How to Can Pears & Pear Sauce Recipe
Pears are a powerhouse of nutrients, with antioxidant benefits against many diseases. The skin of the pear contains about half the fiber of the whole fruit. Muy importante that we eat the skin of organically grown pears!
But, if you follow traditional canning recipes, I bet you remove the skin before you store ’em up in jars.
Research actually shows that the skin of pears contains three to four times the phenolic phytonutrients (i.e. disease-fighting antioxidants) as the flesh!

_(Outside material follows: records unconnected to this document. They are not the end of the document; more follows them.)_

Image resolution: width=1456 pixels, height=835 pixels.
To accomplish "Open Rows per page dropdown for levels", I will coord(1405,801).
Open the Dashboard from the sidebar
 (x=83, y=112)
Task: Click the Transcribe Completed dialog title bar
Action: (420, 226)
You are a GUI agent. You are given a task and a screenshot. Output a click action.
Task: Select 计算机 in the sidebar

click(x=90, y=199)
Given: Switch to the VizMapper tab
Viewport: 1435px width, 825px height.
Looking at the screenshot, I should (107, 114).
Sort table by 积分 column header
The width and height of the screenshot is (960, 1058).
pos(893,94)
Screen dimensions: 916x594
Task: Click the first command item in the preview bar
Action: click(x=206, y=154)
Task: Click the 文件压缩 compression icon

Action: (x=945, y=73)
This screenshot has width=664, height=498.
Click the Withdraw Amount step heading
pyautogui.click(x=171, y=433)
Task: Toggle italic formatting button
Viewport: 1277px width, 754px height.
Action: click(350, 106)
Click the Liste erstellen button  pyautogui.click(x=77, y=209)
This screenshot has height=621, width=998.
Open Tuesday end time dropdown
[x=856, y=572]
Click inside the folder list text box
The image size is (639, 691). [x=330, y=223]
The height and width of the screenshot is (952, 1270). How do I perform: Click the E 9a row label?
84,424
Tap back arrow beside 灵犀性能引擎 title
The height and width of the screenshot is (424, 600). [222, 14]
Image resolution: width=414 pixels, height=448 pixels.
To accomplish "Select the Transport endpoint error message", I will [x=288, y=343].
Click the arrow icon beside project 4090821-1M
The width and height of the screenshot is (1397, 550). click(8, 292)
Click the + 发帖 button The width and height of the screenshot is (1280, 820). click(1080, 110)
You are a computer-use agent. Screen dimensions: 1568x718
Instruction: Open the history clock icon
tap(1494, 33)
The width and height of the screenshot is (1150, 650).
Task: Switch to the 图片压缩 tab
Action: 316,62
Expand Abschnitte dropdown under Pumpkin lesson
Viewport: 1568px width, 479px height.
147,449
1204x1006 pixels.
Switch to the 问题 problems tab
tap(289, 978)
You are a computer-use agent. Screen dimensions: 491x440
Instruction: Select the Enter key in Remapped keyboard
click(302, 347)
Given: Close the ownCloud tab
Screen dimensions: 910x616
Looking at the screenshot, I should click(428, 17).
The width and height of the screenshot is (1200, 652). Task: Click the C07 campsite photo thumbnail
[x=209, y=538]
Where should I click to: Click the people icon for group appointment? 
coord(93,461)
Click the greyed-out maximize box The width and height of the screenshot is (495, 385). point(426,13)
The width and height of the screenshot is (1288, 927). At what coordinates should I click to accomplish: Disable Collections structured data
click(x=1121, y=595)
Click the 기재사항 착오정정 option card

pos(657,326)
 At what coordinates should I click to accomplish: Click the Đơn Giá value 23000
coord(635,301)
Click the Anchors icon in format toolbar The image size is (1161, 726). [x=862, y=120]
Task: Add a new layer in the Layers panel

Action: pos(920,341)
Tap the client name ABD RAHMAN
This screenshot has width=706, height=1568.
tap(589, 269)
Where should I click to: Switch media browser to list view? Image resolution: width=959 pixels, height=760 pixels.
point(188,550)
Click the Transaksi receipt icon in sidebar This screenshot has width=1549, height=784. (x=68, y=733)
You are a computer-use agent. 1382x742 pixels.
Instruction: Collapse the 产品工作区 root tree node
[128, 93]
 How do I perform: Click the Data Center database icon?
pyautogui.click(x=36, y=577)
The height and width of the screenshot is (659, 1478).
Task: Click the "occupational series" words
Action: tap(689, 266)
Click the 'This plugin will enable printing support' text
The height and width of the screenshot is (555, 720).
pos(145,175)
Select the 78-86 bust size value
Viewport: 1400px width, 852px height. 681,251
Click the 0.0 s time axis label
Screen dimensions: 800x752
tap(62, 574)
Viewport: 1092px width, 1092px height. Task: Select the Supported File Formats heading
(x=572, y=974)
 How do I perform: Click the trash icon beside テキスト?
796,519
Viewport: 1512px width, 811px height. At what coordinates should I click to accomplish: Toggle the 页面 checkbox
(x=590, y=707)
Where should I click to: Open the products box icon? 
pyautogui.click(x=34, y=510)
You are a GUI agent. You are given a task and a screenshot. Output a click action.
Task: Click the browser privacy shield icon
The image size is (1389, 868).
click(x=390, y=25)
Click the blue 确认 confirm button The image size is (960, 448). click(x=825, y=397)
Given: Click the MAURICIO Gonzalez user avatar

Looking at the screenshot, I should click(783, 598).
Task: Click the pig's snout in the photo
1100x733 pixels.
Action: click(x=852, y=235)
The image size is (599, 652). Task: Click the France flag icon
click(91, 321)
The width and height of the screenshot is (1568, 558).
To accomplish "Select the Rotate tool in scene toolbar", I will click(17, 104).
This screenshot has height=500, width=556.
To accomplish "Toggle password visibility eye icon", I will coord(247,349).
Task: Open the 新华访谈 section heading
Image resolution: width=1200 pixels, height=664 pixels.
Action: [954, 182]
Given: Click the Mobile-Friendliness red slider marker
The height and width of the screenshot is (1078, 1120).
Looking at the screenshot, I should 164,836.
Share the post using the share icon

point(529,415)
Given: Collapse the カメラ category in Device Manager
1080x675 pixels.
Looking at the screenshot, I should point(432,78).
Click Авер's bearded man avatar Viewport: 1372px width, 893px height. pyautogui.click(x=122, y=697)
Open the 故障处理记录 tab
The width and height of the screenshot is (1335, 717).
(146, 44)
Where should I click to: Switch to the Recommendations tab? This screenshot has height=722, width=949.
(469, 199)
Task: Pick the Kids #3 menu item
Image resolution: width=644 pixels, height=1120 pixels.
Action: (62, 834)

For the love of all things pears have to offer – keep your skins on!
Pear Sauce
1. Clean the fruit with water, then core and remove any rotten spots.
2. Cook the pears in a large pot, adding enough water so they don’t stick or burn to the bottom. Cook until they are the desired consistency you want – about 30 minutes.
3. Add boiling hot water to fill the jar, leaving 1/2 inch headspace at the top. (I don’t use sugar because the pears don’t need it and neither does my body. They preserve and keep just fine without it).
4. Close it up with a hot lid and ring. Process in a hot water bath for 20 minutes (pints) or 25 minutes (quarts).
If you want to can the pears by themselves, simply fill clean glass Mason jars with the raw pear slices, halves, or quarters (however you like them), and follow step 3 & 4.